Amid troubles with some user wallets due to a vulnerability, METAMASK explained the issue is not as big as perceived. According to security researchers at Halborn, a blockchain security firm, the bug affects a small segment of users. The affected users are found across many browser-based wallets including MetaMask.
Importantly, the vulnerability that makes it possible to extract the Secret Recovery Phrase is said to be resolved eventually. However, the MetaMask team said they can not make guarantees about a specific timeline. Also, the bug does not affect MetaMask Mobile.
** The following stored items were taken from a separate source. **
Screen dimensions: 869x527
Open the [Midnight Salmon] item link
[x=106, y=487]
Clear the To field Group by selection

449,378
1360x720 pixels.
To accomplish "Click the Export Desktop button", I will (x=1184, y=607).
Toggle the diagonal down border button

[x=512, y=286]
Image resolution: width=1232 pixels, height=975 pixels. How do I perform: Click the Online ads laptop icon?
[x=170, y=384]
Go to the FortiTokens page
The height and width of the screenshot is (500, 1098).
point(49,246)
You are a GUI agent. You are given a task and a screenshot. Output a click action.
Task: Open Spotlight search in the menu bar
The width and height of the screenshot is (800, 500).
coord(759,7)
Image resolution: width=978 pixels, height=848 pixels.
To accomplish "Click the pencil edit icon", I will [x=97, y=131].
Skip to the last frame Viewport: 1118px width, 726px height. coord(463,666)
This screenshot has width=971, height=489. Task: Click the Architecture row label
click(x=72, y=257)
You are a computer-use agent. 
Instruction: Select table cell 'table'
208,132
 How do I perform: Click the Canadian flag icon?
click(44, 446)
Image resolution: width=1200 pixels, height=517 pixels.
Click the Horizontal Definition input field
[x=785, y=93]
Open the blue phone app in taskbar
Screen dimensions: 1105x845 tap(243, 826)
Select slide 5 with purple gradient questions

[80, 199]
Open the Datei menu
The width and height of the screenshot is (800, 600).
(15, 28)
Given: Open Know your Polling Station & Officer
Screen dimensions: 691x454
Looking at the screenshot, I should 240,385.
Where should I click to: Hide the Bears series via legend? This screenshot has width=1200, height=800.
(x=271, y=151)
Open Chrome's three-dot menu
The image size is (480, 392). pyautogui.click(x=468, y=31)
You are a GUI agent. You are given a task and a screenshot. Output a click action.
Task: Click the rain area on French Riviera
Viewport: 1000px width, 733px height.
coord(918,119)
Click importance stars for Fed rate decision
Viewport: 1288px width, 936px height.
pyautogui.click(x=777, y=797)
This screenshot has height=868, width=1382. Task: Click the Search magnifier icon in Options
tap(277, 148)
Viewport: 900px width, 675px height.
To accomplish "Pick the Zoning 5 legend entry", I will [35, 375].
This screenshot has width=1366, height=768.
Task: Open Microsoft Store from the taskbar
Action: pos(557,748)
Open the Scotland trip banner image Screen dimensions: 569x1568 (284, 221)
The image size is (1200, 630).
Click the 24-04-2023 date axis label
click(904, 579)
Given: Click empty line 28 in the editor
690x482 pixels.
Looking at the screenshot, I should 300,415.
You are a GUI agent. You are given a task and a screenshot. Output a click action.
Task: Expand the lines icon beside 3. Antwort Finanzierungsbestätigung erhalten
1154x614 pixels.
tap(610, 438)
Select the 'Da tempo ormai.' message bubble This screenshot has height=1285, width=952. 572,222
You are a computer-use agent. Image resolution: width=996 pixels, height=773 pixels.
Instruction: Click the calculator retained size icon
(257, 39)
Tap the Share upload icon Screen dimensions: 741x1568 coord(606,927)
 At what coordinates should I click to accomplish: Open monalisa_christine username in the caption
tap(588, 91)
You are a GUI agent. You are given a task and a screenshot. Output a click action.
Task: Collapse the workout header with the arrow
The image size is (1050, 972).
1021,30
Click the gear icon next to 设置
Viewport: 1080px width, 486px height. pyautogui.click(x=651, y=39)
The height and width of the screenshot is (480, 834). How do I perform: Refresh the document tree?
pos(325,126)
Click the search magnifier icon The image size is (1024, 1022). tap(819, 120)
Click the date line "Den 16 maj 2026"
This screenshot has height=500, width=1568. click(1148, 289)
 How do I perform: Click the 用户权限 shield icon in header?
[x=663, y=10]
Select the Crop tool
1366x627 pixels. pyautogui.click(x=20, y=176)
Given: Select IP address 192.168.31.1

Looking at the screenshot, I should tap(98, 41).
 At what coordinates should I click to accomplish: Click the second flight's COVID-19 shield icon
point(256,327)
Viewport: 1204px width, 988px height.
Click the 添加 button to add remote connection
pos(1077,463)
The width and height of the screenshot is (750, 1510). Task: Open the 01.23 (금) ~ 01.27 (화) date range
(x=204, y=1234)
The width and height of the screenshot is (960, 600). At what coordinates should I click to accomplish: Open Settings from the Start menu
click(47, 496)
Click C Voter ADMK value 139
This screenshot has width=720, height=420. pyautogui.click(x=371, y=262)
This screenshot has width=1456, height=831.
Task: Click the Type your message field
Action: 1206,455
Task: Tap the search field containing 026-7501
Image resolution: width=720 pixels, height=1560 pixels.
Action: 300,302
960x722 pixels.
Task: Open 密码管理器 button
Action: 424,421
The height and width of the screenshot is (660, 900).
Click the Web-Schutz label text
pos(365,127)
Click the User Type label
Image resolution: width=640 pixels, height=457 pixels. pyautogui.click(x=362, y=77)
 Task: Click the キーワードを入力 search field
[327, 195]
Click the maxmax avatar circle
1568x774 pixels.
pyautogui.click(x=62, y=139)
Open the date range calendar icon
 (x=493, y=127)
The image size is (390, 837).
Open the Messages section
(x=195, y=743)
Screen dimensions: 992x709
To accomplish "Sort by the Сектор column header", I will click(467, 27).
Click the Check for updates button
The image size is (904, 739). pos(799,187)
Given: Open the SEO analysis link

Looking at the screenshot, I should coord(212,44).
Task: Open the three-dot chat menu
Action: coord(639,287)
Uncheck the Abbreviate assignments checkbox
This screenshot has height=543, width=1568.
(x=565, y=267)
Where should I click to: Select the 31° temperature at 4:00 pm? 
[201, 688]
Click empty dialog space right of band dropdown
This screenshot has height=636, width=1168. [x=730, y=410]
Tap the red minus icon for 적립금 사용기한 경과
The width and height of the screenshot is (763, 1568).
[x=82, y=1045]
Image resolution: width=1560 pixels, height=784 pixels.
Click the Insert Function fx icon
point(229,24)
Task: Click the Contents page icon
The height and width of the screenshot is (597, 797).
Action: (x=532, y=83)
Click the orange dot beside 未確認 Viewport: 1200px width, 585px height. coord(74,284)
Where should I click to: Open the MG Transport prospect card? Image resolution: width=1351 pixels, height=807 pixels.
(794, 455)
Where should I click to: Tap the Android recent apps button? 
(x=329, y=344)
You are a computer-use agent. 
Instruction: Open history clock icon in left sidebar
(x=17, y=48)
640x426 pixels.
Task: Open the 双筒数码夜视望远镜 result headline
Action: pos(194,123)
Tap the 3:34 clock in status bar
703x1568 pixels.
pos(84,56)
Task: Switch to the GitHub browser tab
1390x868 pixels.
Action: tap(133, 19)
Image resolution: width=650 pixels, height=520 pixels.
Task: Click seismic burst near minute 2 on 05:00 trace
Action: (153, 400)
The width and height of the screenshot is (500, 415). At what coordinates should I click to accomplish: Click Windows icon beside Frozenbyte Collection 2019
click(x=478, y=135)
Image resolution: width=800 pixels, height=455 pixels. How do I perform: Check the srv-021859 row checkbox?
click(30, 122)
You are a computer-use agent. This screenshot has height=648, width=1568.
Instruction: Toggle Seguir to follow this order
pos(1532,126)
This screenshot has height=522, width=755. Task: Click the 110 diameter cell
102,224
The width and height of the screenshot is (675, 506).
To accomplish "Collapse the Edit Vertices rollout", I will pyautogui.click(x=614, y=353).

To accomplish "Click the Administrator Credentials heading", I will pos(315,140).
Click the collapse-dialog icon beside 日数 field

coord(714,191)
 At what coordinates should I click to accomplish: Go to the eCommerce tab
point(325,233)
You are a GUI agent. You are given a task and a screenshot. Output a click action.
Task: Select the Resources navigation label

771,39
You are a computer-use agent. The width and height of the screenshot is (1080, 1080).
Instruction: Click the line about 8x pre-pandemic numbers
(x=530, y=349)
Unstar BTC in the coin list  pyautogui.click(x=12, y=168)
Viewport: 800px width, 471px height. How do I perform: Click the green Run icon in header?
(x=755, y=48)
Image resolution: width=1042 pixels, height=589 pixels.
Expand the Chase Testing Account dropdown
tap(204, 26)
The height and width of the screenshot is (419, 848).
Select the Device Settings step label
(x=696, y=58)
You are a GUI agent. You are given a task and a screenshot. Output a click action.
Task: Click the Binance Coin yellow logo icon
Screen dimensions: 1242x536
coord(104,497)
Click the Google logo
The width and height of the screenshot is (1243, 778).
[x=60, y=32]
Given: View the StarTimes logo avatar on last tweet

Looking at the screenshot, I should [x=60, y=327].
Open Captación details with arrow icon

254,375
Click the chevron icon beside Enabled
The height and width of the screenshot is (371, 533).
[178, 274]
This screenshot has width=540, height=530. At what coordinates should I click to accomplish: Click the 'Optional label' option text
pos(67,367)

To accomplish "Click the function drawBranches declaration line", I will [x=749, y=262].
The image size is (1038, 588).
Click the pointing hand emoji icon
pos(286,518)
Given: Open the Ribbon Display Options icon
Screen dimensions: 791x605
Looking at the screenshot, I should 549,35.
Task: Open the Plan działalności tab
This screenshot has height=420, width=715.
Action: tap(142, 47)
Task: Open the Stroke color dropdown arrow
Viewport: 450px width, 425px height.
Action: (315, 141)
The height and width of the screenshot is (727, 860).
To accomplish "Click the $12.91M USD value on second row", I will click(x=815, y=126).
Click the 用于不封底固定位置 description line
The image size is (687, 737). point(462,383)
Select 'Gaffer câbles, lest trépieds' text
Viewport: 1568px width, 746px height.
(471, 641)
Vulnerability Affects Small Segment Of Wallets
Researchers said the Metamask security threat caused in rare edge cases was fixed for MetaMask Extension versions 10.11.3 and later. Dan Finlay, a developer working on MetaMask, said the bug impacts a small segment of MetaMask Extension users as well as users of other browser/extension wallets.
The researchers explained that users could be at risk if three conditions apply to the individual wallets. If the user’s hard drive is unencrypted and the user imported Secret Recovery Phrase into a MetaMask extension on a different device, besides one more condition, the user is at risk. Another condition is that at the same time, the user used the ‘Show Secret Recovery Phrase’ checkbox to view the Phrase on-screen.
“This vulnerability is most likely to affect users who had a device compromised after importing Secret Recovery Phrase into MetaMask.”